Pharmaceuticals & Congress

writer-1Is Congress Protecting Drug Makers

The former head of the DEA office what was responsible for preventing prescription medicine abuse, said that drug companies and their lobbyists have a “stranglehold” on Congress that protects the 9 billion dollar a year trade in opioid painkillers. Joseph Rannazzisi, who held his position with the DEA until a year ago, has been quoted as saying, “Congress would rather listen to people who have a profit motive rather than a public health and safety motive. As long as the industry has this stranglehold through lobbyists, nothing is going to change.”

Rannazzisi, who is a pharmacist, is particularly critical of politicians who claim to be fighting the opiate epidemic while favoring the pharmaceutical industry in Congress.

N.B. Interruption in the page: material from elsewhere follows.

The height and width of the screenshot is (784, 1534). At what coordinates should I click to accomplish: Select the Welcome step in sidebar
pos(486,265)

Rannazzisi claims that Congress is too indebted to pharmaceutical companies have been brought up for years. Rannazzisi says that the pharmaceutical industries influence on opioid policies is particularly troubling, given the 19,000 lives lost a year due to the use of opioid painkillers.

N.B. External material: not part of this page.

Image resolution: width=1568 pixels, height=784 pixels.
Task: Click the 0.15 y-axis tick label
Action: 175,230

Rannazzis has clashed with Congress over a law passed in April 2016 that reduces the DEA’s ability to suspend the licenses of distributors and pharmacists accused of dispensing excessive amounts of opioids without following the regulations. The law, which was initiated by a pharmaceutical industry –funded group,  known as The Ensuring Patient Access and Effective Drug Enforcement Act,  the act requires the DEA to warn pharmacies and distributors if they are in breach of regulations and gives them a chance to comply before their licenses are withdrawn. Rannazzisi sees this as an essentially giving a “free pass” for institutional drug trafficking. He is quoted in The Guardian as saying, “Corporations have no conscience. Unfortunately, with my job, I was the guy who had to go out and talk to families that lost kids. If one of these CEO’s went out there and talked to anybody, or if one of these CEO’s happened to lose a kid to this horrible, horrible domestic tragedy we have, I’d bet you they’d change their mind.”